Re: row filtering for logical replication

From: Dilip Kumar <dilipbalaut(at)gmail(dot)com>
To: Ajin Cherian <itsajin(at)gmail(dot)com>
Cc: Amit Kapila <amit(dot)kapila16(at)gmail(dot)com>, Euler Taveira <euler(at)eulerto(dot)com>, Peter Smith <smithpb2250(at)gmail(dot)com>, Rahila Syed <rahilasyed90(at)gmail(dot)com>, Peter Eisentraut <peter(dot)eisentraut(at)enterprisedb(dot)com>, Önder Kalacı <onderkalaci(at)gmail(dot)com>, japin <japinli(at)hotmail(dot)com>, Michael Paquier <michael(at)paquier(dot)xyz>, David Steele <david(at)pgmasters(dot)net>, Craig Ringer <craig(at)2ndquadrant(dot)com>, Tomas Vondra <tomas(dot)vondra(at)2ndquadrant(dot)com>, Amit Langote <amitlangote09(at)gmail(dot)com>, PostgreSQL Hackers <pgsql-hackers(at)lists(dot)postgresql(dot)org>
Subject: Re: row filtering for logical replication
Date: 2021-09-21 04:23:44
Message-ID: CAFiTN-uGr4jG2LTOz_nU2tKoPvgQSHoScMTsFaKVxbFeNAkvYA@mail.gmail.com
Views: Raw Message | Whole Thread | Download mbox | Resend email
Thread:
Lists: pgsql-hackers

On Tue, Sep 21, 2021 at 8:58 AM Ajin Cherian <itsajin(at)gmail(dot)com> wrote:
> > I understand why this is done, but I have 2 concerns here 1) We are
> > having extra deform and copying the field from new to old in case it
> > is unchanged replica identity. 2) The same unchanged attribute values
> > get qualified in the old tuple as well as in the new tuple. What
> > exactly needs to be done is that the only updated field should be
> > validated as part of the old as well as the new tuple, the unchanged
> > field does not make sense to have redundant validation. For that we
> > will have to change the filter for the old tuple to just validate the
> > attributes which are actually modified and remaining unchanged and new
> > values will anyway get validated in the new tuple.
> >
> But what if the filter expression depends on multiple columns, say (a+b) > 100
> where a is unchanged while b is changed. Then we will still need both
> columns for applying

In such a case, we need to.

> the filter even though one is unchanged. Also, I am not aware of any
> mechanism by which
> we can apply a filter expression on individual attributes. The current
> mechanism does it
> on a tuple. Do let me know if you have any ideas there?

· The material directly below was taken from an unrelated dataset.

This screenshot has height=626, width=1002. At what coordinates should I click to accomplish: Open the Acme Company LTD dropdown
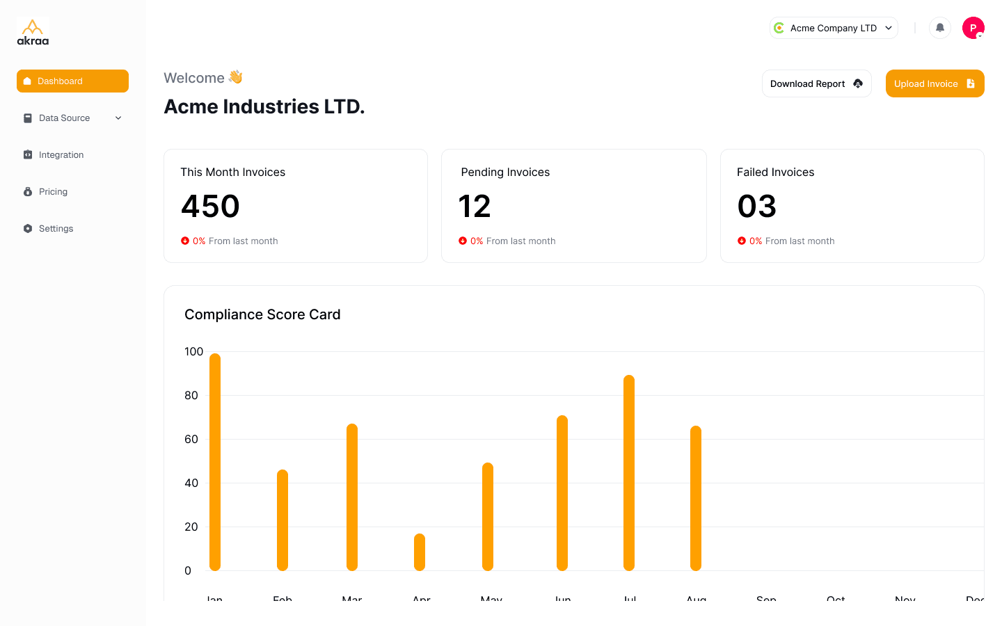click(834, 28)
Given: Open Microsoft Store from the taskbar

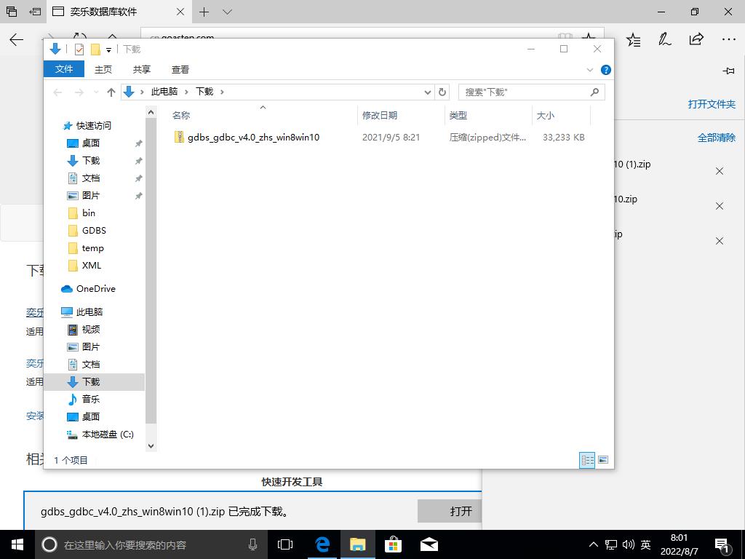Looking at the screenshot, I should [393, 544].
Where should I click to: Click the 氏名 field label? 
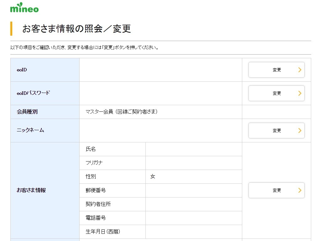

What I suggested is to modify the filter for the old tuple, e.g.
filter is (a > 10 and b < 20 and c+d = 20), now only if a and c are
modified then we can process the expression and we can transform this
filter to (a > 10 and c+d=20).

>
> Even if it were done, there would still be the overhead of deforming the tuple.

Suppose filter is just (a > 10 and b < 20) and only if the a is
updated, and if we are able to modify the filter for the oldtuple to
be just (a>10) then also do we need to deform? Even if we have to we
can save a lot on avoiding duplicate expression evaluation.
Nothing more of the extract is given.